== What this task involves ==
Go through the listing and copy each line with the string "click".

Start of Block

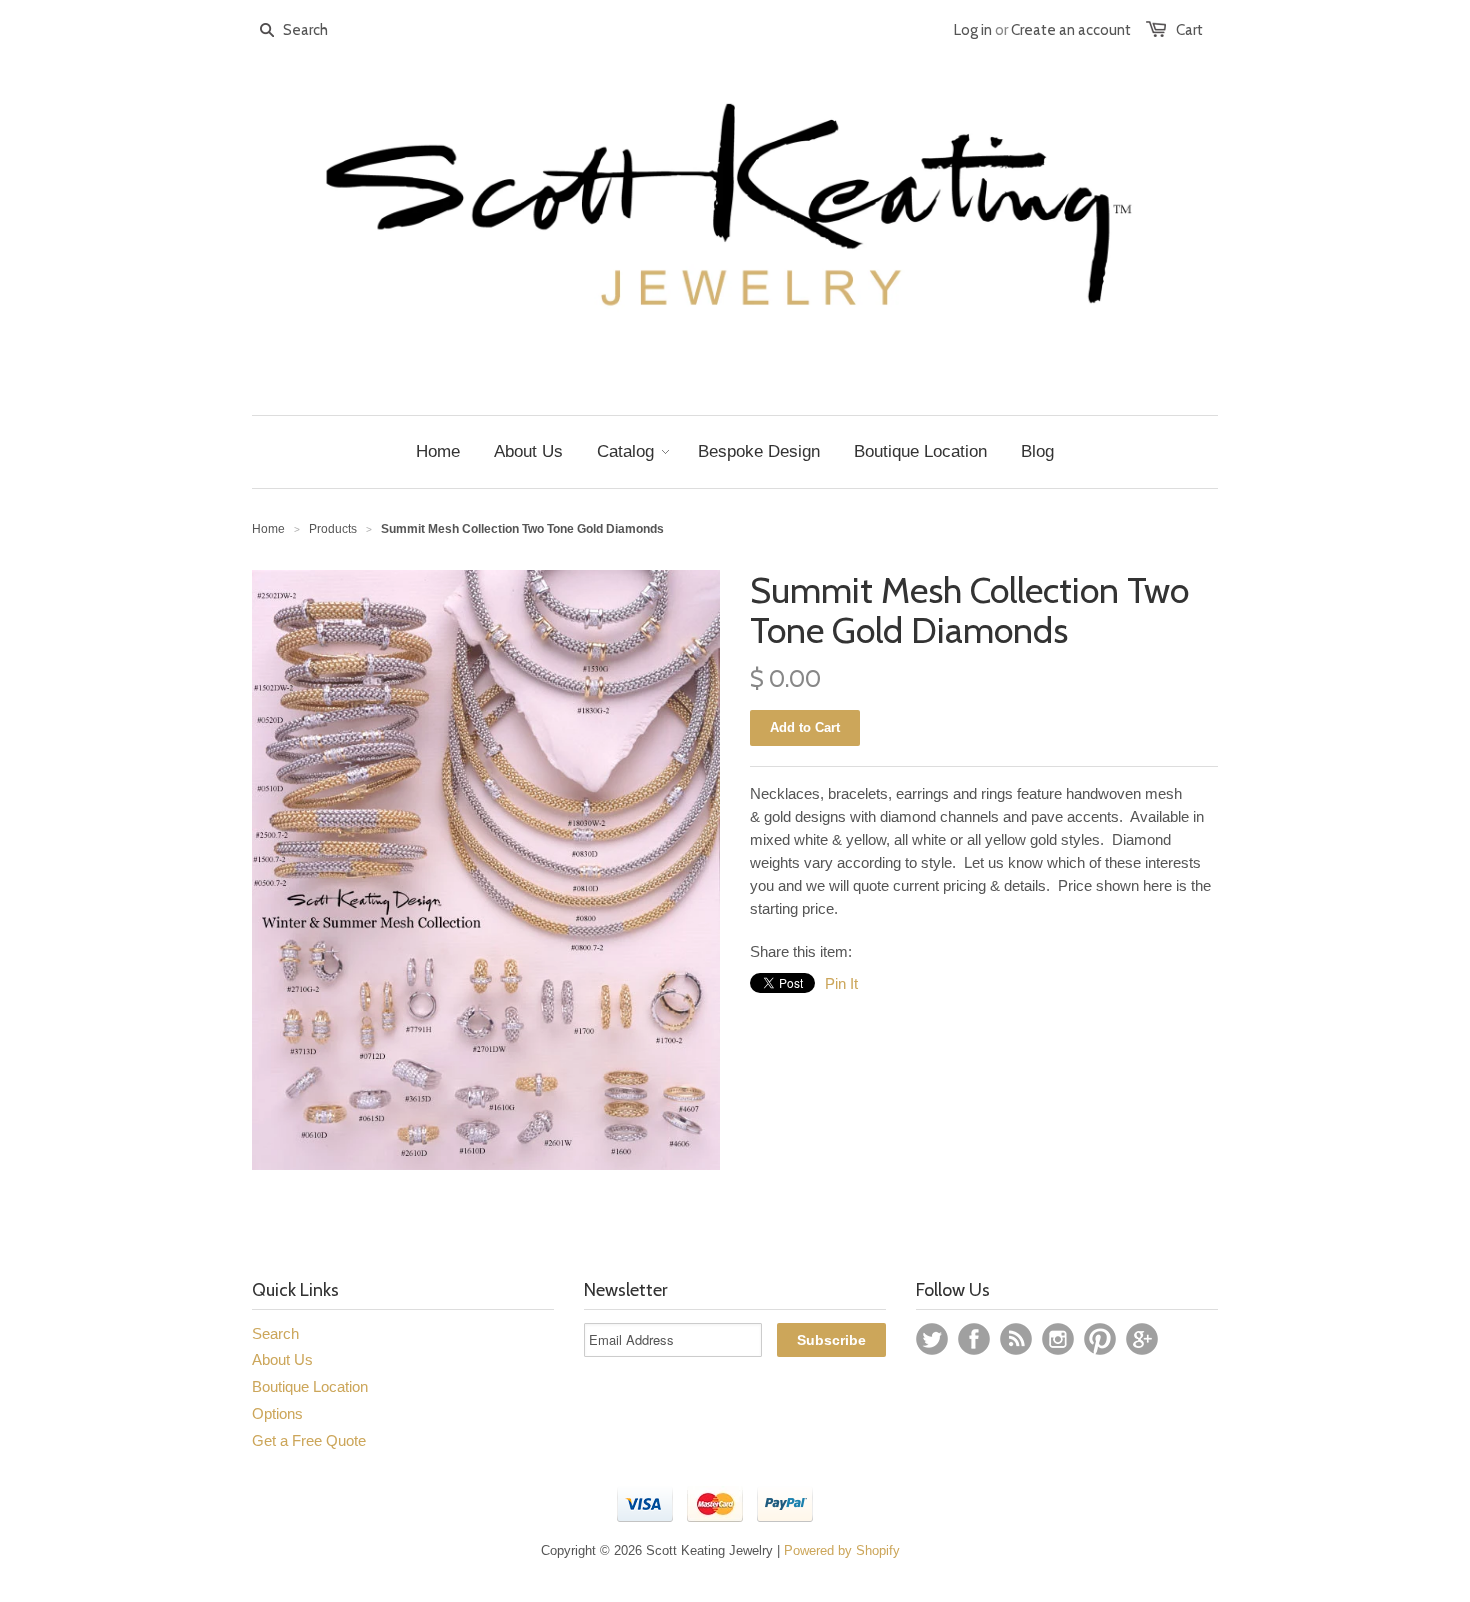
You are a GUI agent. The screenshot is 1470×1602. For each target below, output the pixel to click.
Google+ (1142, 1339)
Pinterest (1100, 1339)
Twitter (932, 1339)
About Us (282, 1359)
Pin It (841, 983)
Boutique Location (310, 1386)
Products (333, 529)
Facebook (974, 1339)
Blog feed (1016, 1339)
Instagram (1058, 1339)
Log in (973, 30)
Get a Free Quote (309, 1440)
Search (275, 1333)
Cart (1189, 30)
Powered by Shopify (842, 1550)
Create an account (1071, 30)
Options (277, 1413)
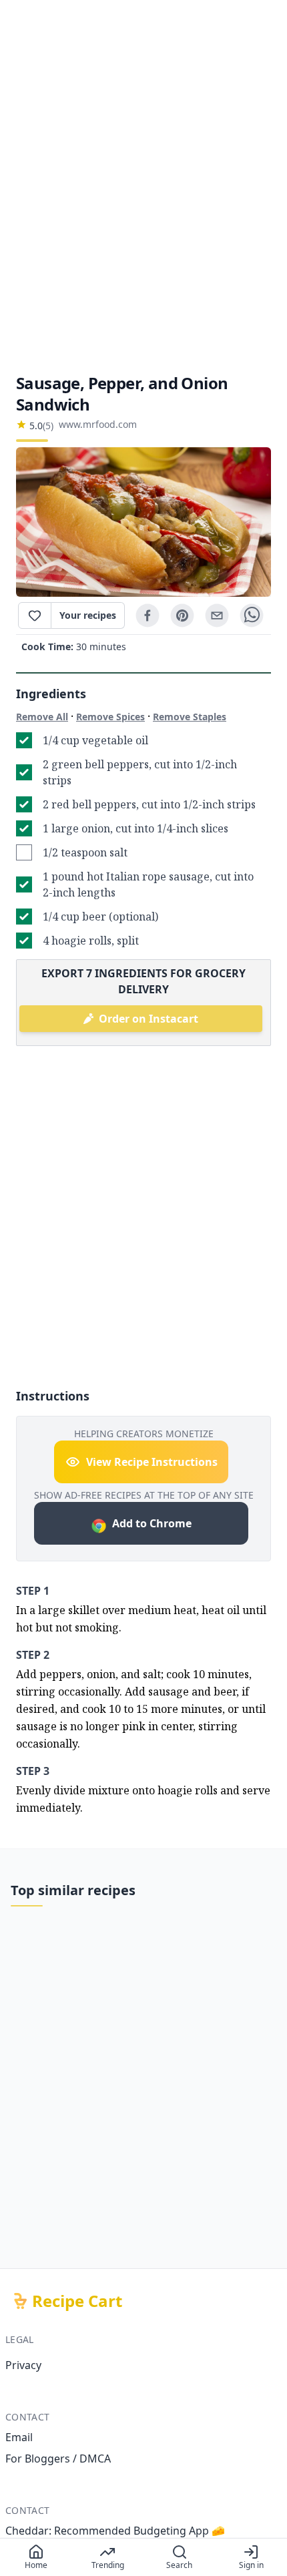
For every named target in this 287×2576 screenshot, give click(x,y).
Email (19, 2437)
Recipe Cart (77, 2301)
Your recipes (87, 615)
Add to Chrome (152, 1523)
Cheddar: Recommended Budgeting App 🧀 (115, 2530)
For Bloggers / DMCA (58, 2458)
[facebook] (147, 615)
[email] (217, 615)
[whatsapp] (252, 615)
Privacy (23, 2365)
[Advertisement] (143, 186)
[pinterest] (182, 615)
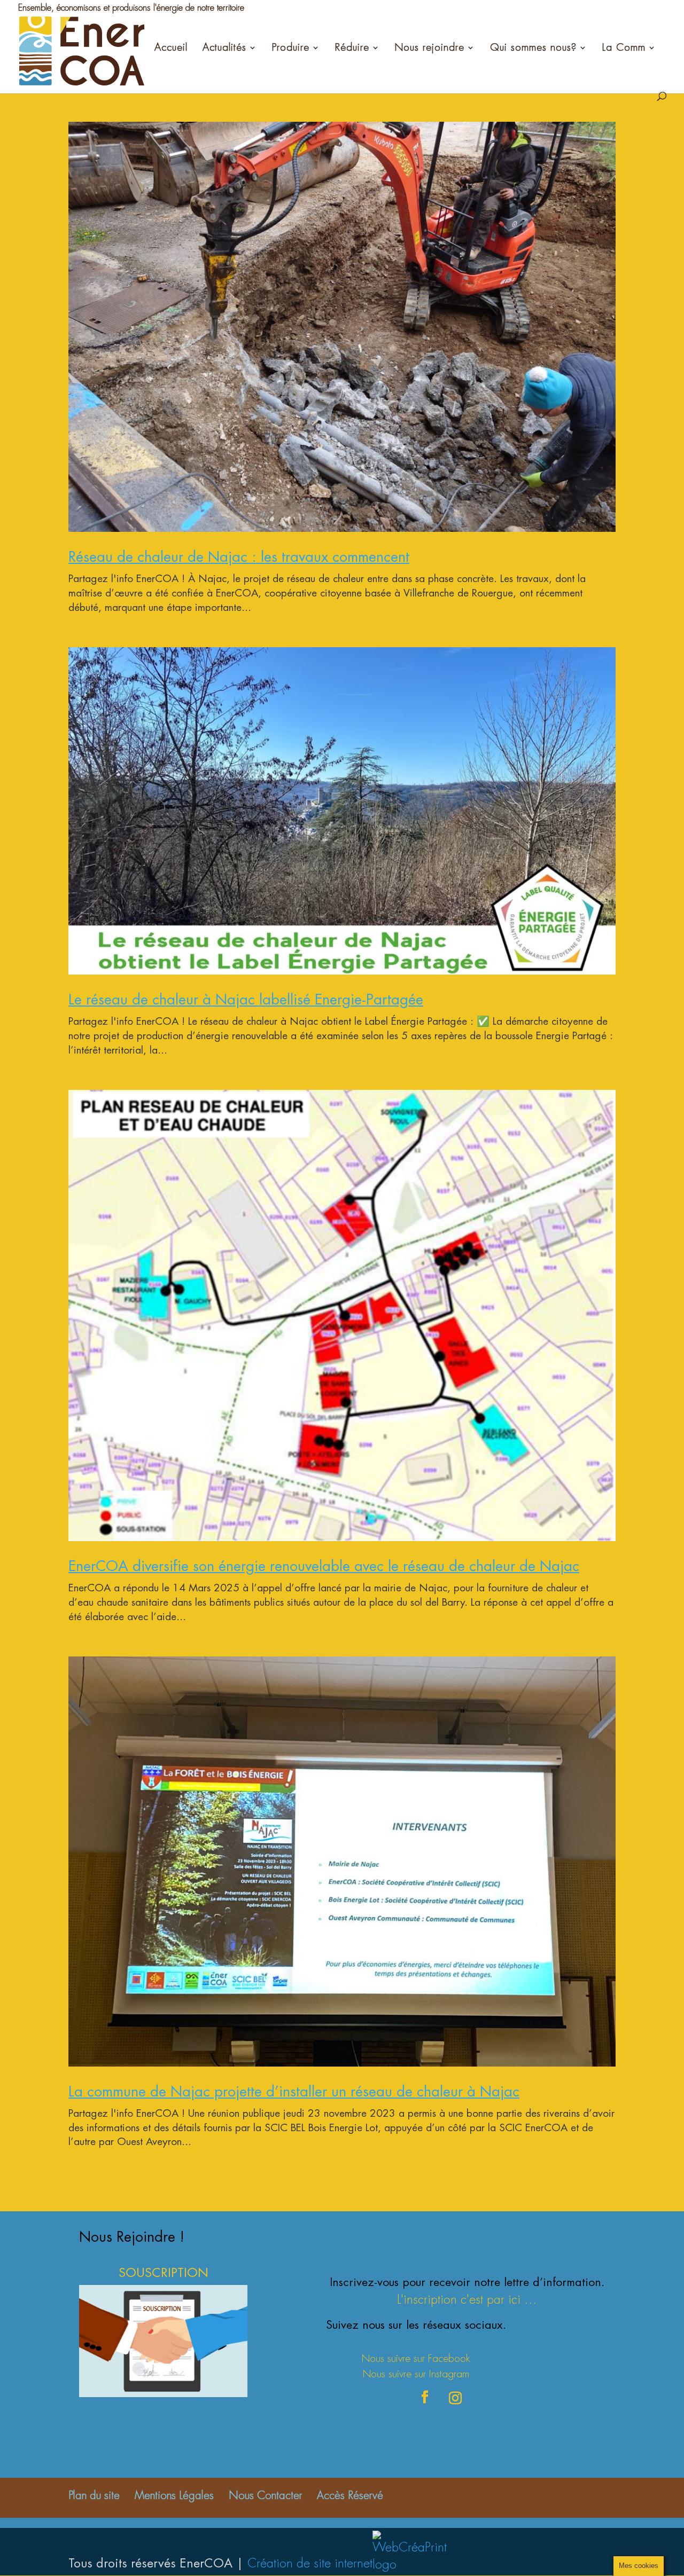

End of Block

== Answer to the exercise ==
You are a GUI agent. The screenshot is 1470×1602. For each target below, output the pixel to click.
For every named target in this 287×2576 screenshot, give click(x,y).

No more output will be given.